POLLEN AND NON-POLLEN PALYNOMORPH ANALYSES OF PEAT: INFERRING HOLOCENE VEGETATION CHANGE AND BOG DEVELOPMENT ON NORTHERN VANCOUVER ISLAND

Wetlands occupy 50 to 75% of the British Columbia coast. Despite the widespread occurrence of bogs in the region, few palynological studies have investigated the effects of long-term environmental change on these ecosystems. A 3.24 m peat core was collected from a flat bog in advanced succession near Port McNeill on northern Vancouver Island. A chronology based on seven AMS radiocarbon ages indicates a basal age of 10,400 cal yr BP for the peat core. Fossil pollen and non-pollen palynomorphs (NPPs), including remains of testate amoebae, aquatic plants and fungi, were used to determine both local and regional changes in vegetation as well as local hydrological changes at the bog.

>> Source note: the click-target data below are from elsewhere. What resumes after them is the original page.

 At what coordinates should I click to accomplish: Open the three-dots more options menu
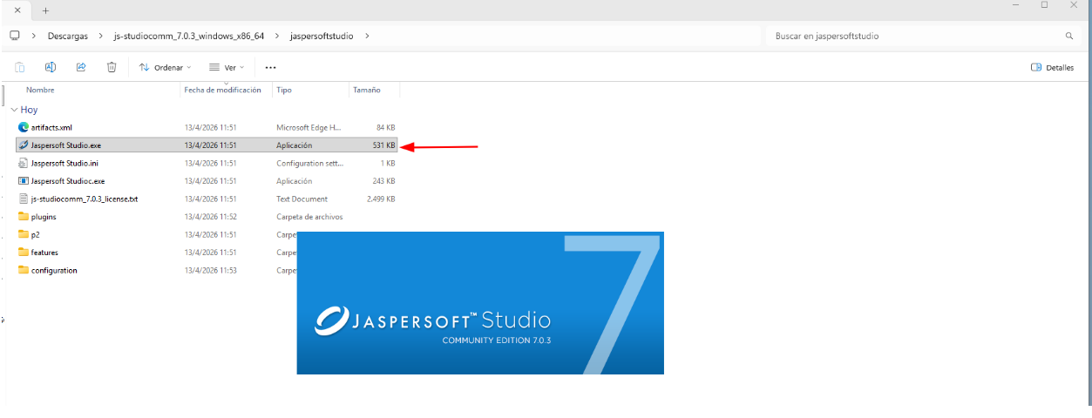pyautogui.click(x=270, y=67)
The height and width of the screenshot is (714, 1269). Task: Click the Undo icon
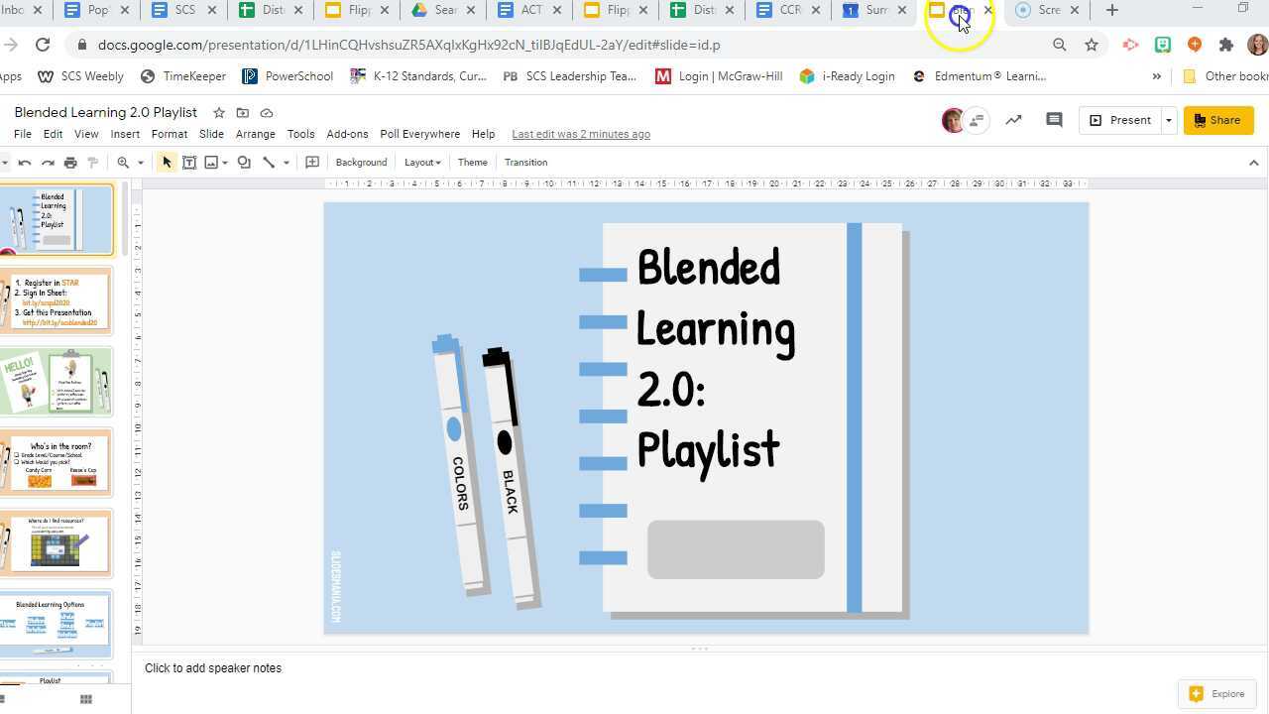point(25,162)
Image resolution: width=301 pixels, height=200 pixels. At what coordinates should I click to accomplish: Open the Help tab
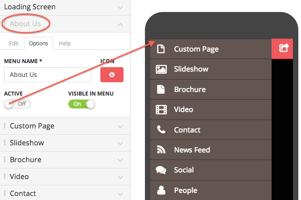click(x=65, y=44)
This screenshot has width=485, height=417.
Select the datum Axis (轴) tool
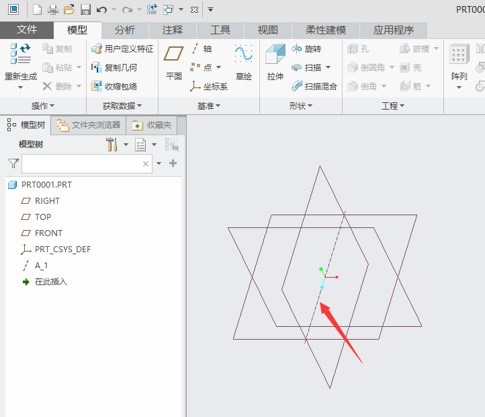click(201, 48)
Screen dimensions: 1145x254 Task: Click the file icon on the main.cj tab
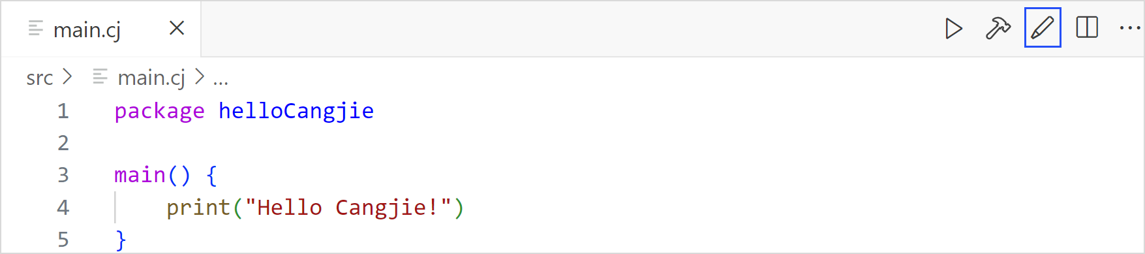tap(36, 29)
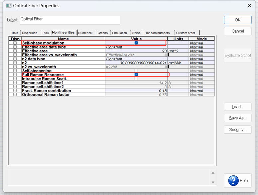
Task: Click the Help question mark icon
Action: coord(233,181)
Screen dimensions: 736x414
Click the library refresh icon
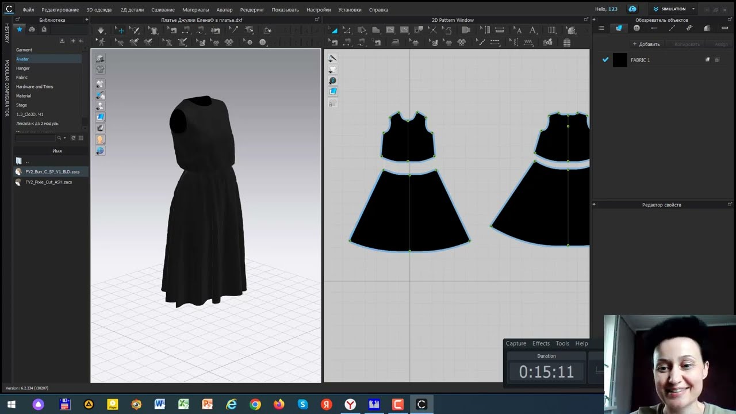[73, 138]
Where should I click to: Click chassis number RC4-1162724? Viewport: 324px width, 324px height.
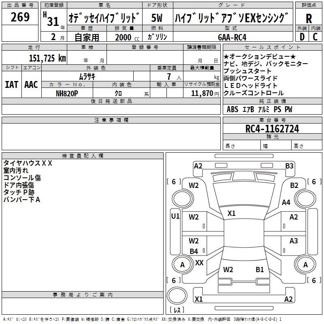272,129
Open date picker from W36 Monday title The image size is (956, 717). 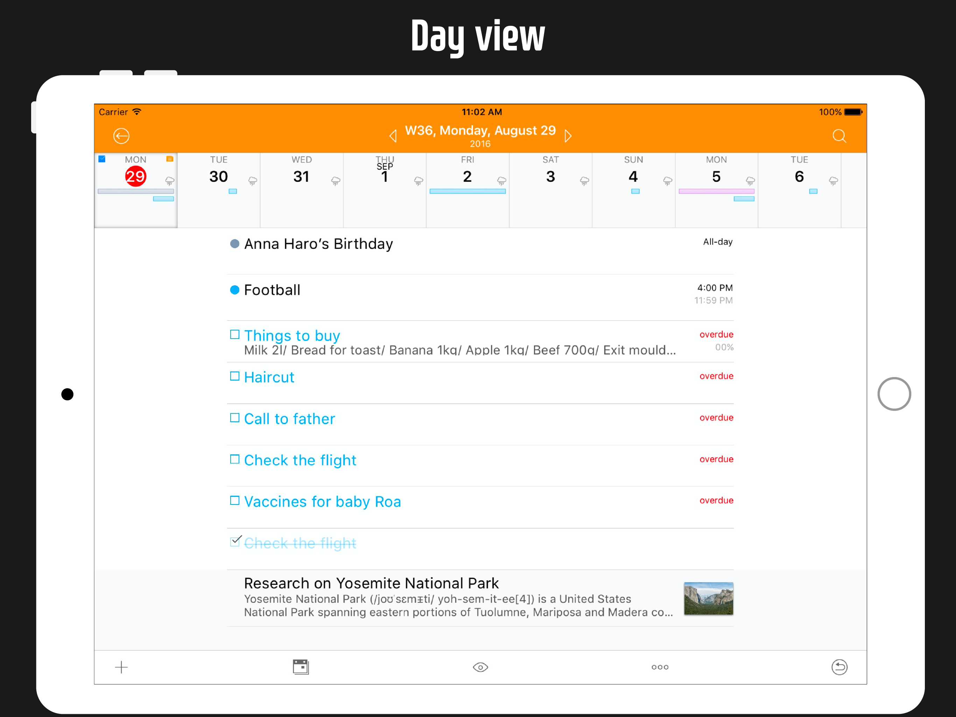coord(480,131)
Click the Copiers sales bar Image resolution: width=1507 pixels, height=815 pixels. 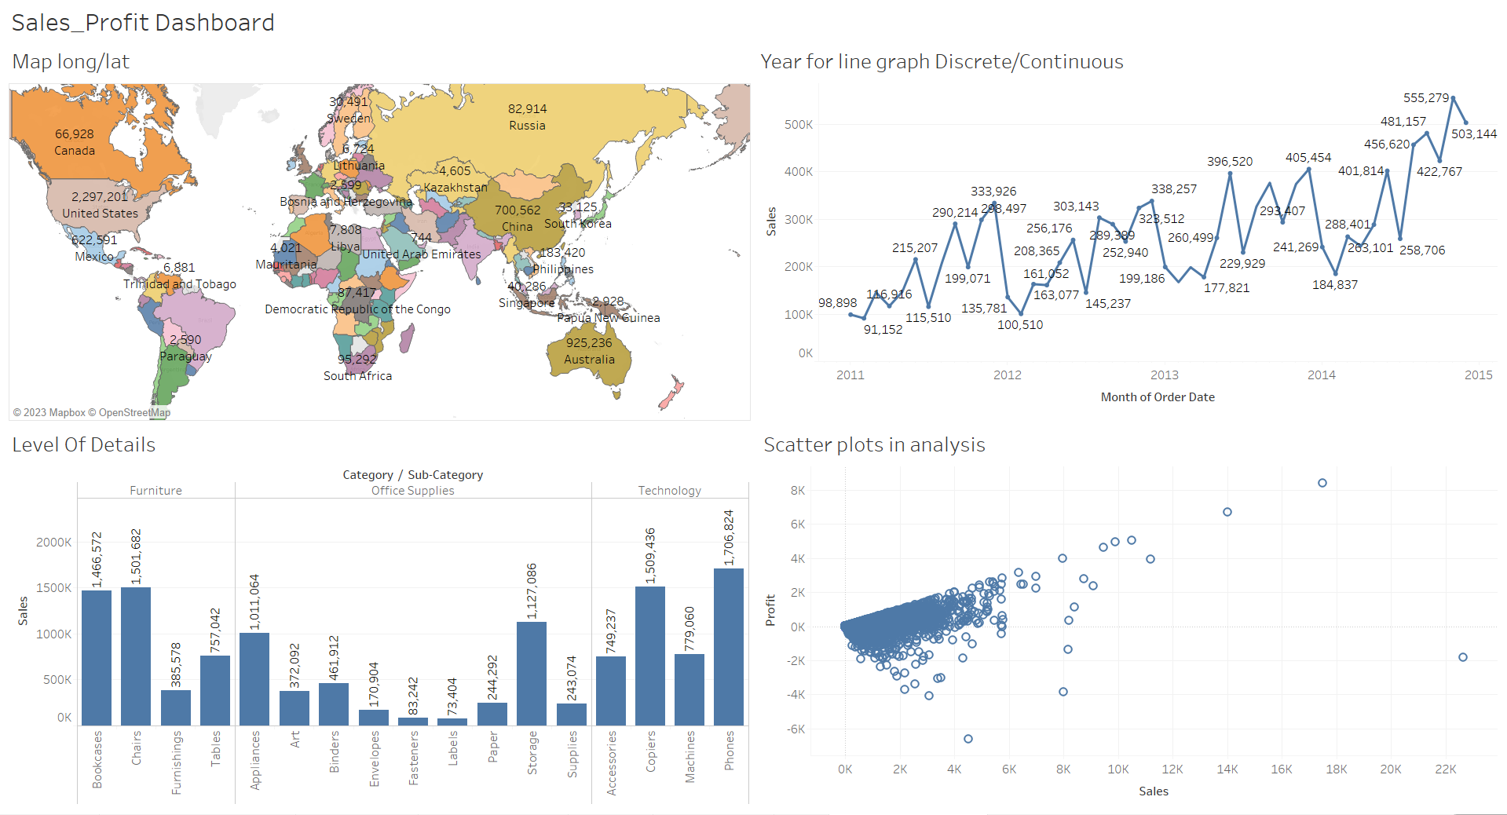[x=650, y=652]
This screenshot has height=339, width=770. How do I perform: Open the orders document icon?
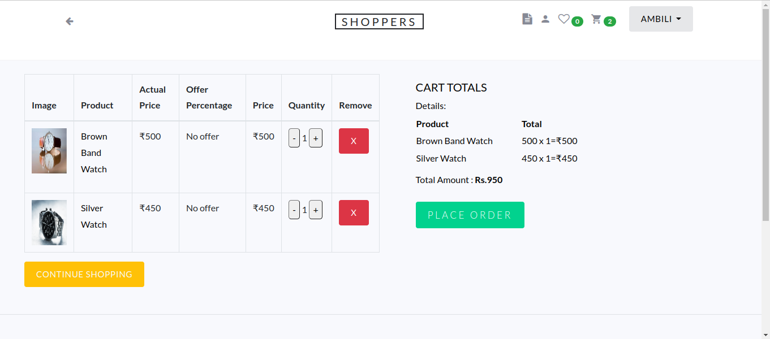tap(527, 19)
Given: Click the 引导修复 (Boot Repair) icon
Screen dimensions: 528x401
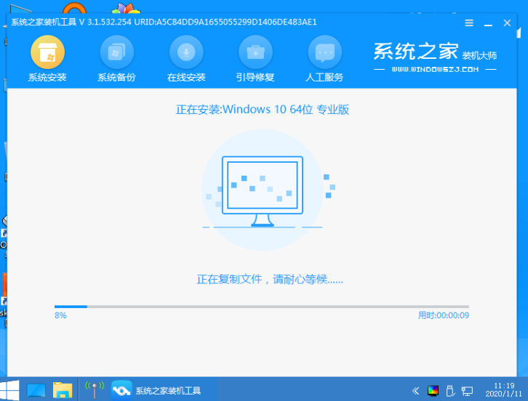Looking at the screenshot, I should pyautogui.click(x=256, y=52).
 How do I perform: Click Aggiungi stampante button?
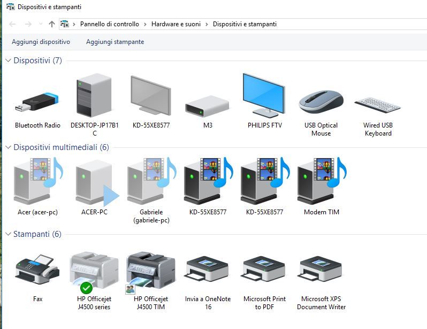pyautogui.click(x=115, y=42)
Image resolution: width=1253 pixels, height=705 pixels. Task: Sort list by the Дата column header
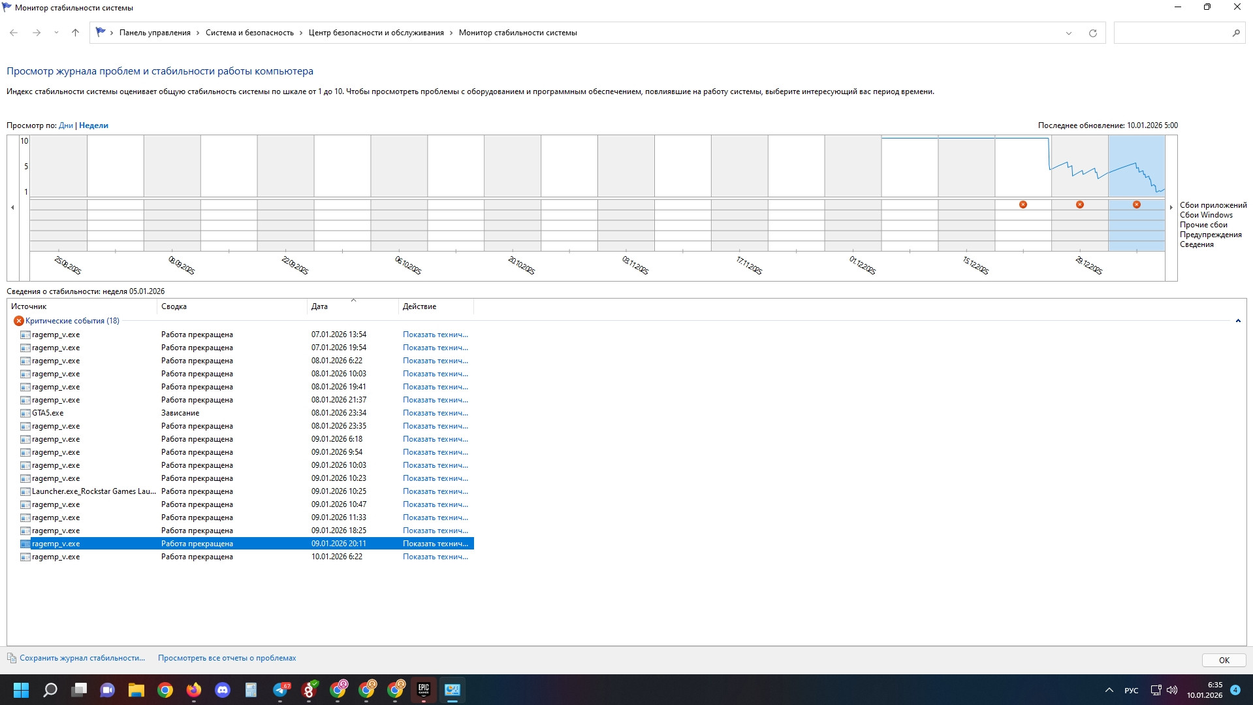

An abundance of Nuphar pollen, sclereids and leaf hair basal cells indicates the presence of a wetland with standing water and/or bog pools in the earliest Holocene. A decreasing water table, inferred from testate amoebae and fungal remains, enabled a Sphagnum-dominated peat bog to develop by 7500 cal yr BP with abundant ericaceous shrubs after 4000 cal yr BP. On a regional scale, pollen assemblages indicate that early Holocene vegetation was mixed coniferous forest of Tsuga heterophylla, Picea sitchensis and Alnus rubra. Pseudotsuga menziesii, which is rare on northern Vancouver Island today, was also present, suggesting that warm early Holocene summers facilitated its northward expansion. By 8000 cal yr BP, regional forests transitioned to Tsuga heterophylla-dominated rainforests similar to today.

This study demonstrates the value of combining pollen analysis with NPPs in paleoenvironmental studies and, specifically, for understanding the paleoecological history of British Columbia wetlands. As a next step, we will compare changes in vegetation and hydrological conditions with long-term rates of carbon accumulation to clarify the links between plant communities, water table depth and carbon accumulation as well as the impacts of climate change on these important carbon sinks.